Problemami natury psychicznej
Kilka osób zwróciło uwagę na chętnie zaganiane pod dywan zmęczenie o podłożu psychicznym i emocjonalnym. Pozwolę sobie łopatologicznie. Choroby i zaburzenia psychiczne męczą. Leki na te przypadłości także. Toksyczne relacje. Uzależnienia. Stres. Terapia, przerabianie traum i wzorców, zmiana nawyków. To wszystko męczy. Potwierdzone info.
Spaniem
Jaysus, to jest prawda objawiona! Nie tylko brak snu męczy.
UWAGA! Spanie powoduje senność!
Kojarzysz? TAK SE mówisz, ale się wyśpię za wszystkie czasy. Potem śpisz długo i mocno. Wstajesz i jest jeszcze gorzej. Błąd w Matriksie.

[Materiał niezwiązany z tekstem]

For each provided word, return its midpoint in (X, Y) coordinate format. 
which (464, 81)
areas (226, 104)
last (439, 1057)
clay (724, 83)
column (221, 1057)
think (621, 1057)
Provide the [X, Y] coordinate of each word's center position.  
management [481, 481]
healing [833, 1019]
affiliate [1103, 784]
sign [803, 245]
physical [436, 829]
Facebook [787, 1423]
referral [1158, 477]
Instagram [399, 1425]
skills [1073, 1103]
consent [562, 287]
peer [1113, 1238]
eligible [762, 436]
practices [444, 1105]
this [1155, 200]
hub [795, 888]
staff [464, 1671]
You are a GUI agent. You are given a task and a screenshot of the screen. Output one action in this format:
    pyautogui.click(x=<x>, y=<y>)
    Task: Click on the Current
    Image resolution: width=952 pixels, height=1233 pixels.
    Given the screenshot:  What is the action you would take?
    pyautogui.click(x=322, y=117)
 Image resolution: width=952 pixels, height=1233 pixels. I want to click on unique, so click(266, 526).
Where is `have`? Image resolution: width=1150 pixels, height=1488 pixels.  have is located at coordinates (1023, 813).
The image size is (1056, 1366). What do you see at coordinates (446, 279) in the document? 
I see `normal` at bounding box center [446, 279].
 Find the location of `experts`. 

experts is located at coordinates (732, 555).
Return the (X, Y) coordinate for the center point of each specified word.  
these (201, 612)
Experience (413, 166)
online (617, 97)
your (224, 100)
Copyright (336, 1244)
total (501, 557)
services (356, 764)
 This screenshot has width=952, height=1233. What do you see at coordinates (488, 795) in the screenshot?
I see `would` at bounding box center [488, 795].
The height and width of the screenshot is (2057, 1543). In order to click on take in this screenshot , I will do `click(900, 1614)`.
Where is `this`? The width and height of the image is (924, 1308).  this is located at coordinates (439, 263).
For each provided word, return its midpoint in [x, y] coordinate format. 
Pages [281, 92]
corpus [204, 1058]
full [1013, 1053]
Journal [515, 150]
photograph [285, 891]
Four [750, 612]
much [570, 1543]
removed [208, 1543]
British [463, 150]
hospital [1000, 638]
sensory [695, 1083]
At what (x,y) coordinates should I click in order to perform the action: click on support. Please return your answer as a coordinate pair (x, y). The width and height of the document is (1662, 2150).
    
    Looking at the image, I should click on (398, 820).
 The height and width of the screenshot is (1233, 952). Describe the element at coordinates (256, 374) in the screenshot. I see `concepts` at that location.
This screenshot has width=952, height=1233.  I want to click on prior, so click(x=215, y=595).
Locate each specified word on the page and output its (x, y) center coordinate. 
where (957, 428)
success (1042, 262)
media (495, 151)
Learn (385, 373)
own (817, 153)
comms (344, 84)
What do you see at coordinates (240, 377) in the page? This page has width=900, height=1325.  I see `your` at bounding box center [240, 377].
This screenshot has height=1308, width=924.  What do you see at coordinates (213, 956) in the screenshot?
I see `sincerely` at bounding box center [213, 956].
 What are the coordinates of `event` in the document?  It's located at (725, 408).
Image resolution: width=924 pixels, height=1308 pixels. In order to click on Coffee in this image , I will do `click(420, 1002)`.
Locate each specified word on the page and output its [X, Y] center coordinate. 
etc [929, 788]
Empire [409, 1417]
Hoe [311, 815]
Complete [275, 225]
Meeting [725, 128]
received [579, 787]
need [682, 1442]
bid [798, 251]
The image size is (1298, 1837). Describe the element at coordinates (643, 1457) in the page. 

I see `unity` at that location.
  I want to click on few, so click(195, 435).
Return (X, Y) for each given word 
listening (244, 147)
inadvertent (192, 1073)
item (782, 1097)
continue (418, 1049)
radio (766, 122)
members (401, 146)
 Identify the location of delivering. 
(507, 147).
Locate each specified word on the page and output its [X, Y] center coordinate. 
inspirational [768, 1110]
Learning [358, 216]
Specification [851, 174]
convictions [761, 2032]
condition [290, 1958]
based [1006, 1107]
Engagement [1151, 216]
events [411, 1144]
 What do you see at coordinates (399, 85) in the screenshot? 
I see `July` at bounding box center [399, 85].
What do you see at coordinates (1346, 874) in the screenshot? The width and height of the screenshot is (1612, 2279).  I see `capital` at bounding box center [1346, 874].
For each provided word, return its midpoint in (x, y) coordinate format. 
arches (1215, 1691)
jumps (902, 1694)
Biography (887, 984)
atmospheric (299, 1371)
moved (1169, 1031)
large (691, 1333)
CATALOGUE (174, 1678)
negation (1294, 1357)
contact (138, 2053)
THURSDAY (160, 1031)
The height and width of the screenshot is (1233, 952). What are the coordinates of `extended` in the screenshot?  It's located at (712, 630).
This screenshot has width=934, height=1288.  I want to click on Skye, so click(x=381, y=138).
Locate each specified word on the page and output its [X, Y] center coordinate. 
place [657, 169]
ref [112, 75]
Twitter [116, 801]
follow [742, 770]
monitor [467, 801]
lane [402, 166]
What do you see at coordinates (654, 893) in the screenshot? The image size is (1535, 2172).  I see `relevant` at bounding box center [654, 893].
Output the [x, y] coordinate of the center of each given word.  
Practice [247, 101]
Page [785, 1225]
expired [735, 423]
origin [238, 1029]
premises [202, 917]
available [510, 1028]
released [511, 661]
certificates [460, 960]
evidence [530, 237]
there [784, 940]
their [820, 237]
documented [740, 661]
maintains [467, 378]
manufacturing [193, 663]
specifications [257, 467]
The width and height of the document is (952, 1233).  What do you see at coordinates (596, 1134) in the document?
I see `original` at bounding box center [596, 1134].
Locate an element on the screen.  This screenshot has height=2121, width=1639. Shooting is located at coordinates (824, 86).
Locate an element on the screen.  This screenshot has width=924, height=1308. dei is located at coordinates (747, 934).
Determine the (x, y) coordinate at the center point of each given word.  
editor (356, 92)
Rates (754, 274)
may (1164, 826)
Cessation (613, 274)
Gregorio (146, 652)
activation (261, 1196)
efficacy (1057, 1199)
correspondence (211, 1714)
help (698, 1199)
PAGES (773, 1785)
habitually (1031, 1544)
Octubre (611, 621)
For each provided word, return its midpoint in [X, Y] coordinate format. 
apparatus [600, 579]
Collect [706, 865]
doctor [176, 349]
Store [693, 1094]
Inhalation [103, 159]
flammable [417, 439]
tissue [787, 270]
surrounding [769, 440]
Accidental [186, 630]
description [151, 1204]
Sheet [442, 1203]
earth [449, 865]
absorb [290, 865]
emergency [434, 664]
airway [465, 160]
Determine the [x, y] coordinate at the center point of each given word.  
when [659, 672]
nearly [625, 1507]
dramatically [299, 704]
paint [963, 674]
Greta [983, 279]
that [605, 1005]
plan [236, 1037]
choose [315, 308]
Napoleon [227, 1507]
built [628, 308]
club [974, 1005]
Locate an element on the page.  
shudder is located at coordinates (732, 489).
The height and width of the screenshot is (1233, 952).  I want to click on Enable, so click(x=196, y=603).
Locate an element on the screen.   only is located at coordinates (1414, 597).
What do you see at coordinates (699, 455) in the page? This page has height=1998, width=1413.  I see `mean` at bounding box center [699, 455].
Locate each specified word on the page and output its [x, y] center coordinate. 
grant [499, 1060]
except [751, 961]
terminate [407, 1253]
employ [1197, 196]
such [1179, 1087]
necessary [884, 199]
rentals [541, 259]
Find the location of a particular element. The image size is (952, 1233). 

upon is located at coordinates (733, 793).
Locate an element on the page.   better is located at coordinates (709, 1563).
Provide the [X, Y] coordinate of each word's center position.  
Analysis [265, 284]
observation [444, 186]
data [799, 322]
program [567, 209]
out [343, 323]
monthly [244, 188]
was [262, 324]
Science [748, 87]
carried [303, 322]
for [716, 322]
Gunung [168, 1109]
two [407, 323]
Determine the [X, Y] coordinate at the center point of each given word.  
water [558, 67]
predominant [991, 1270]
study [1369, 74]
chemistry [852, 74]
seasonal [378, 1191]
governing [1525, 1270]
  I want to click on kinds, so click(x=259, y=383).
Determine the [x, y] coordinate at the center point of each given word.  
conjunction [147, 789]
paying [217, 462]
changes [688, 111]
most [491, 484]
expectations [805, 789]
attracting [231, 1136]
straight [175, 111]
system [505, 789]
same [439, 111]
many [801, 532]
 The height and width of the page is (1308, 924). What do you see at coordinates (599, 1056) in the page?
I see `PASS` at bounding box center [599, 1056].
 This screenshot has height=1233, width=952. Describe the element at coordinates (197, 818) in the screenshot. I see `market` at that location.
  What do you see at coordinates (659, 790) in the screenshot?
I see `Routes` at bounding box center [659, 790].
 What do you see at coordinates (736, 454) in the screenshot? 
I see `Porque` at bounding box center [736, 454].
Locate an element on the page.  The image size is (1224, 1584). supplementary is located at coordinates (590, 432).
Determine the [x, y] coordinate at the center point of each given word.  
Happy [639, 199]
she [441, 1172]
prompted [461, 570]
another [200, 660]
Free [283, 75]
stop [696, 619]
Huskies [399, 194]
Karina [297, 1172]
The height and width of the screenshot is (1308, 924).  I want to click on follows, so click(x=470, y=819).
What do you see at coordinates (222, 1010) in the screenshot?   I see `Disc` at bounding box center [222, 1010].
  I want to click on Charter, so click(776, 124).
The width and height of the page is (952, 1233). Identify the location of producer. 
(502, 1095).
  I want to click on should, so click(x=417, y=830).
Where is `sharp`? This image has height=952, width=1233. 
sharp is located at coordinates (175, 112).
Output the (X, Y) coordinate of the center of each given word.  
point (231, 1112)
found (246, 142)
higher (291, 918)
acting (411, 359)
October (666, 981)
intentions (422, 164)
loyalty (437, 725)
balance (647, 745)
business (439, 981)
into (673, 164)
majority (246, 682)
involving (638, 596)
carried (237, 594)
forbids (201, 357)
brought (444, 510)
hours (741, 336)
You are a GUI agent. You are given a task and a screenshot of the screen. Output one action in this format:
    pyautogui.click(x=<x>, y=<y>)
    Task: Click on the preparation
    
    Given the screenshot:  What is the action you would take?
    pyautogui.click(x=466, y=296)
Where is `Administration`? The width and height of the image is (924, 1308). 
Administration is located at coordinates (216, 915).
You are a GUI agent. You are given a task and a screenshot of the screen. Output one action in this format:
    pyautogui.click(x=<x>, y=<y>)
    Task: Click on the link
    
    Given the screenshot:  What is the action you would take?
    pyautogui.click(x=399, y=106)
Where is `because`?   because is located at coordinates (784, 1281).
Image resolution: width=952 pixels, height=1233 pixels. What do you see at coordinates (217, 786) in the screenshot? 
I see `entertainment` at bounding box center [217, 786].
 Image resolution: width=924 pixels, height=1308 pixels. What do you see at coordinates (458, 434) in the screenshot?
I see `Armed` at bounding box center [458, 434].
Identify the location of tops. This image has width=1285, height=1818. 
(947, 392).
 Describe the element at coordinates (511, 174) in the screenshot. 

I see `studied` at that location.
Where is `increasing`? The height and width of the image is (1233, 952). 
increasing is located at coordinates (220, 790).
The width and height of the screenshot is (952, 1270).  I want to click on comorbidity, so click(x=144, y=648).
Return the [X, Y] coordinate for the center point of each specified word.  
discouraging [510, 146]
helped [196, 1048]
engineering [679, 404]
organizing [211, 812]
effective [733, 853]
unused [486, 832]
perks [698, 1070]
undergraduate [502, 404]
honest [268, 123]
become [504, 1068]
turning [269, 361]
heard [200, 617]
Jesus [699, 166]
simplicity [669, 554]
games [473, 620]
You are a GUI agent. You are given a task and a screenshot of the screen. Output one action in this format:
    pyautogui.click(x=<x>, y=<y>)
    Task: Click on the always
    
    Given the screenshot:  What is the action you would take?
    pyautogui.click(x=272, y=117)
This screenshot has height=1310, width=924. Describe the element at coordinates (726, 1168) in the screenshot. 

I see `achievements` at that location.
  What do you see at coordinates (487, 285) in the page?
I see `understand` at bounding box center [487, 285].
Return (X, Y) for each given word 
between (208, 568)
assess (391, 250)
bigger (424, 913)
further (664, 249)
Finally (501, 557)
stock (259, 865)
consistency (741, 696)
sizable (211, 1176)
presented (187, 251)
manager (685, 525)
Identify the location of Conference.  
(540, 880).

Albo półgodzinna drzemka przeradza się w czterogodzinny letarg, po którym budzisz się nie wiedząc na jakiej planecie jesteś (czy w ogóle JESTEŚ?) i która w zasadzie jest godzina/dzień/miesiąc/rok/epoka. Patrzysz za okno, a tam średniowiecze…
Ludźmi
Tak! To moja bajka. Taka raczej mroczna baśń. Mnie ludzie chyba męczą bardziej, niż cokolwiek innego. Tak już mam. Dobrze wiedzieć, że nie jetem sama. Młodzi męczą starych, głupi mądrych, głośni cichych. I odwrotnie. LUDZIE MĘCZĄ LUDZI. To chyba do rozkminy dla ciebie, potomku Adama i Ewy/wyniku ewolucji (niepotrzebne dla swojego światopoglądu skreślić). Zanotować do przemyślenia. Może udałoby się być mniej męczącym?
Czym można być zmęczonym?
ŻYCIEM.
Życie, życie jest N O B E L O N.
TAK SE.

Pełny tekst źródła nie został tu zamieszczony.